Okay, okay, boxoffice appeal. You'd think if they wanted a little more boxoffice, they'd retool Kidman and Law's characters to be a little more uppity; they're such sodden wet blankets you're almost grateful for the appearance of Renee Zellweger (I never thought I'd ever get to say that) to liven things up (Philip Seymour Hoffman is here too, but he doesn't stick around for very long). And I object to any movie that considers the sexy Kathy Baker a mere matron--that's one terrific woman being wasted there.

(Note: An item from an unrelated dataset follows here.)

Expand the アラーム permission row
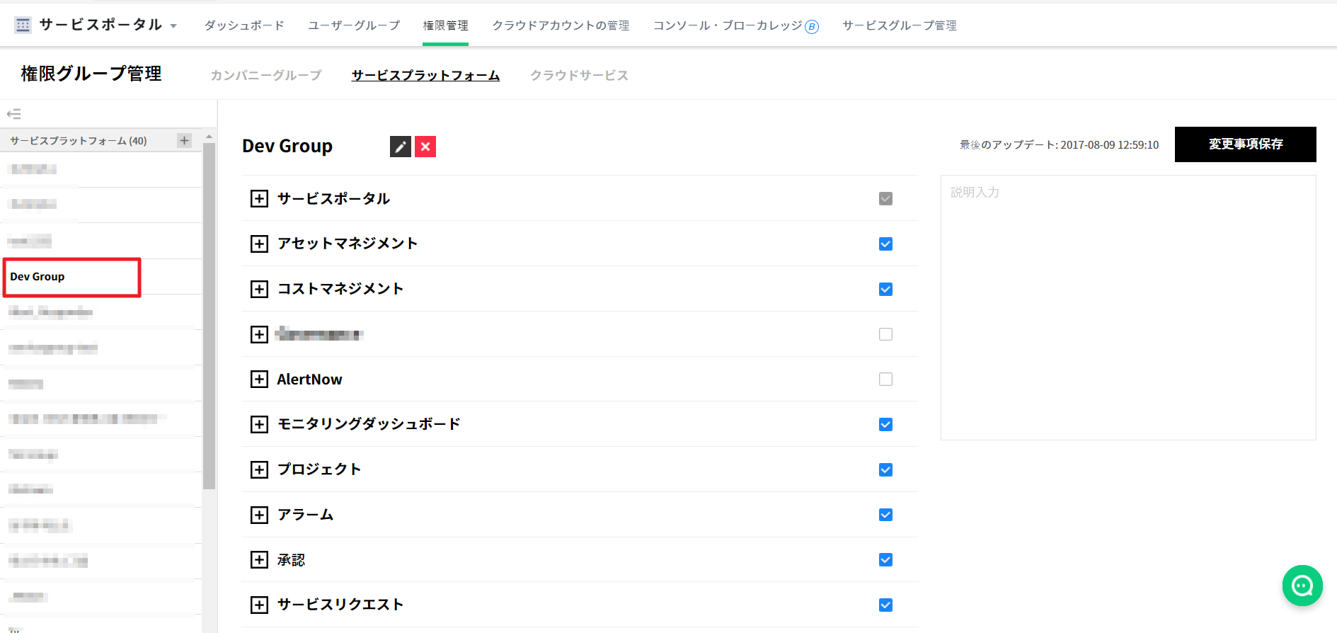Image resolution: width=1337 pixels, height=633 pixels. coord(259,515)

Minghella's got too much good taste tho, so Jude Law doesn't get to use his best asset, his brash effrontery, and Nicole Kidman spends most of the film simpering and speaking in a breathy voice like a debutante (she doesn't even get sexually molested). Kidman I thought was excellent in "The Others," but there she had a terrific character to play--a woman with a cold facade that slowly cracks under hysteria--and she had Amenabar's wonderful style to prop her up.

Here I understand coming from Charleston she'd look sore-thumb beautiful, but after her father dies? During the worst of the war's privations? That's just star vanity speaking. Oh, and poor Ray Winstone's saddled with a one-note villain role.

 

Big Fish, again

Forrest Gump went on and on about how innocent and good Gump was, and how he was going to save poor Robin Wright's character. Burton's film doesn't insist on anything; McGregor is a go-getter and charmer and hustler and bullshitter, and Burton doesn't insist that this is all to the good; Crudup's character actually seems like the voice of sanity at times, and his disenchantment with his father, whom everyone likes, feels reasonable.

A lot depends of course on whether you like the characters or not, I suppose. I did, and that was a big help to liking the film as a whole.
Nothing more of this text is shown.